BY CAROL ROEHM
Last month, we discovered there were two Leo Smiths living in Danville around the same time period. Leo C. Smith ran the Colonial Parkway Restaurant, while Leo W. Smith ran Timm’s Groceries at 629 N. Collett St.
It seems that a lot of people remember Leo Wayne Smith and his Timm’s Groceries that stocked “almost everything.”
“My grandmother lived on Collett and many times I went to the store,” Shirley Smoot of Danville said. “He had almost everything there along with penny candy. The store had wooden floors and a meat counter.”
During the 1930s and 1940s, Norma (Smith) Williamson and her brother, John L. Smith, routinely made their way up and down North Collett Street between their home and Timm’s Groceries, where their father, Leo Wayne Smith, then worked for Jack Timm.
Williamson’s daughter, Theresa Liggett of Westville, said when she and her siblings, Bob Williamson and Mary (Williamson) Boyd, were growing up in the 1950s and 1960s, their grandpa Leo owned and operated Timm’s with their grandma, Mary (Connelly) Smith.
“My brother, sister and I are blessed with many treasured memories of our grandparents, including memories associated with their store,” Liggett said.
“As proprietor of Timm’s Groceries, our grandpa wore many hats … butcher, delivery man, clerk and accountant, to name but a few. We can still see him standing behind the meat counter, clad in bib apron, removing huge, hanging sides of beef from the meat cooler,” she said.
“Using assorted knives and saws, he busily worked at the butcher block filling orders as requested by customers, then wrapped the prime-quality steaks, chops, etc. in butcher paper secured with string spun from a big counter spool,” Liggett recalled. “The meat counter also served as a deli with delectable offerings of cheeses and lunchmeats. Whenever I’d ‘happen by’ him, he’d knowingly wink and slip me a slice of cheese or bologna.”
The grocery store also sounded like a sugar utopia for children.
“Filled with popsicles, fudgies and other tempting treats, the ice cream freezer, though delightful, was second-best compared to the candy case, a sweet-tooth paradise with its vast sugary selection of individually wrapped penny candies, candy bars and gums,” Liggett described.
She said her grandparents’ patience was “surely tested” as youngsters lingered over the candy case, considering their options seemingly forever before finally settling on their choices.

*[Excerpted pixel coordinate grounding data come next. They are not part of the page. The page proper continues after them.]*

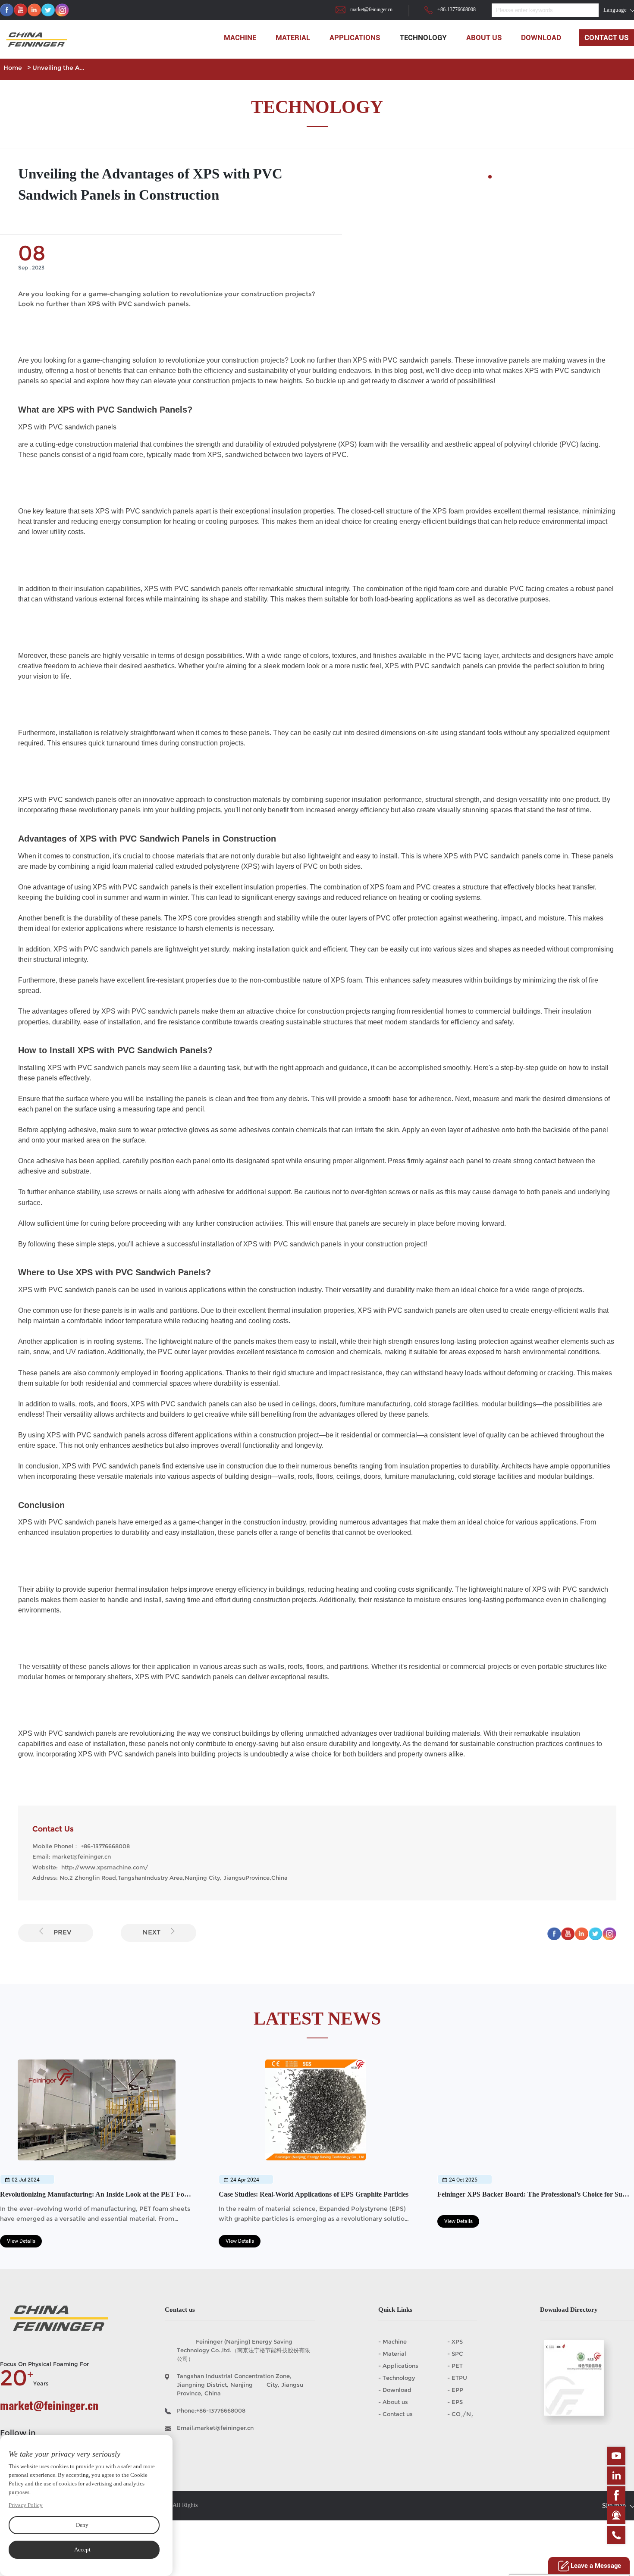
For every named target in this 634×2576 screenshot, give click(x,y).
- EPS (455, 2401)
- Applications (398, 2365)
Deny (82, 2525)
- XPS (455, 2341)
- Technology (396, 2377)
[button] (490, 176)
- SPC (455, 2353)
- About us (393, 2401)
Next (151, 1932)
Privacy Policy (26, 2505)
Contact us (606, 38)
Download (541, 38)
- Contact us (395, 2413)
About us (484, 38)
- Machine (392, 2341)
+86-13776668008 (456, 10)
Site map (614, 2505)
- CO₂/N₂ (460, 2413)
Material (293, 38)
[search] (578, 10)
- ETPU (457, 2377)
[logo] (35, 42)
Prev (62, 1932)
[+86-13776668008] (616, 2535)
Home (12, 68)
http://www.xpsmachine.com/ (104, 1867)
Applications (355, 38)
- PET (455, 2365)
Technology (423, 38)
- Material (392, 2353)
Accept (82, 2549)
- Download (394, 2389)
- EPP (455, 2389)
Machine (240, 38)
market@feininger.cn (371, 10)
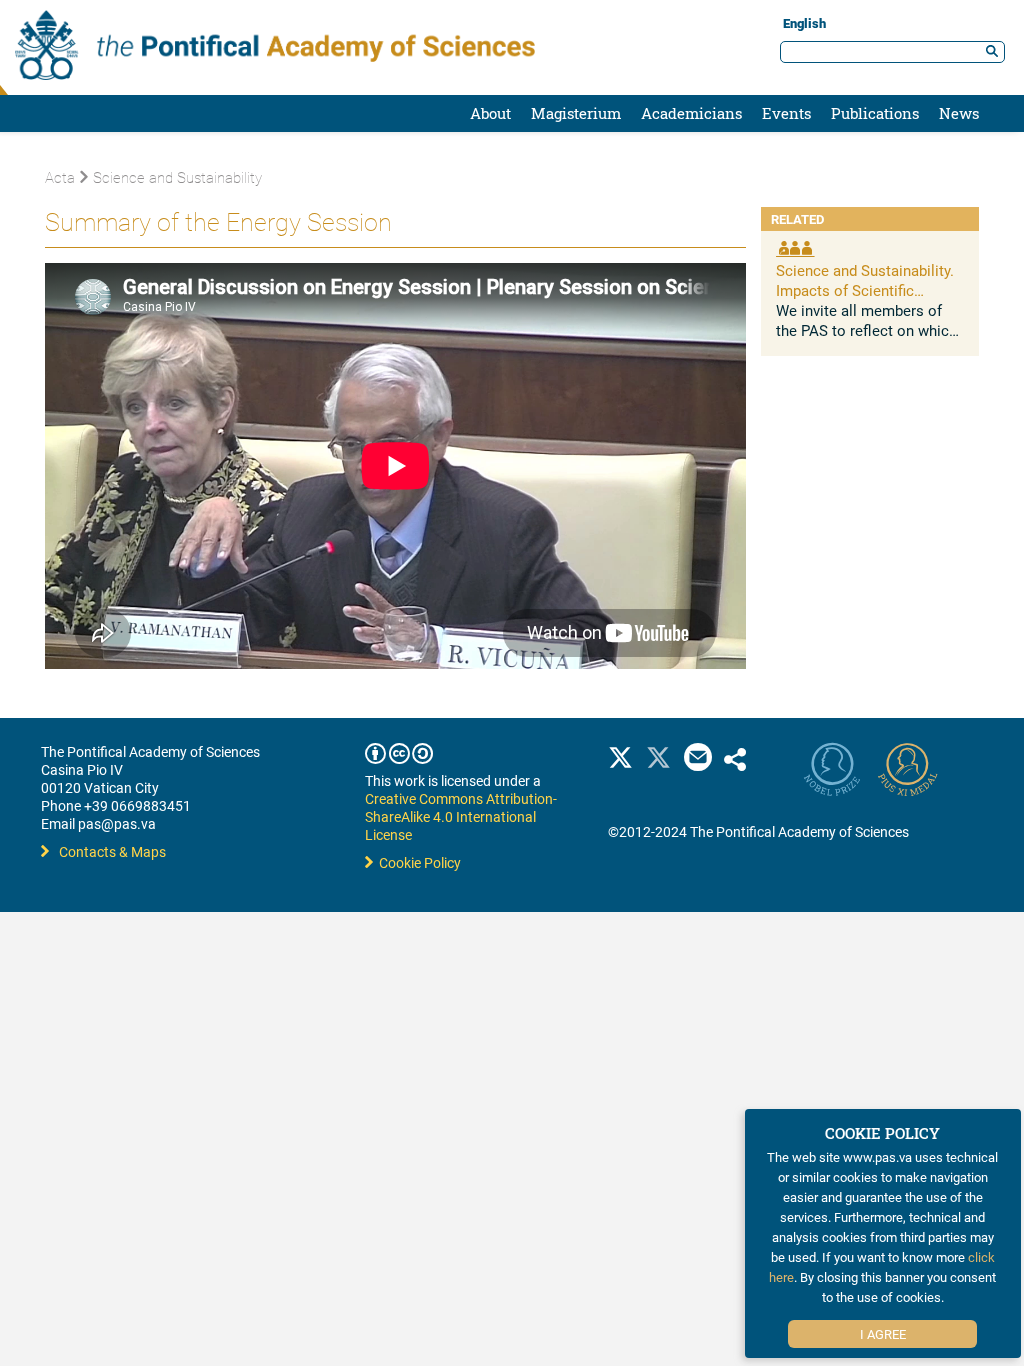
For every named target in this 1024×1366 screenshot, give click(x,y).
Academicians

“Whenever my brother, sister or I ‘waited on’ them, we might’ve exhibited a slight air of smugness while sacking their goodies, collecting their coins and ringing up sales on the neat-looking cash register!” she said.
Liggett recalls that the store had only two aisles with shelves that extended high up the back wall behind the counter, requiring the use of a long-handled grabber to reach items.
“Prices were totaled on an adding machine, scribbled and added on paper or, just as often, in our grandparents’ heads,” she said.
Handwritten grocery lists dropped off by customers and phone-in orders were packed in cardboard boxes awaiting either customer pickup or delivery by Smith himself.
“Lots of families ‘ran a bill’ until payday at the end of the week,” Liggett said.
The bills were recorded on pads with the family’s name on the outside, and a handwritten monthly tally was maintained on the inside in pencil. A detached carbon copy was given to the customer, and the pad then was returned to a slotted stand near the cash register.
“Customers were appreciative of their extended lines of credit and the top-notch, friendly service provided by Leo and Mary Smith at Timm’s Groceries,” Liggett said.
I received many more letters and phone calls with recollections of grocery stores in the area, and I will print those in November’s column.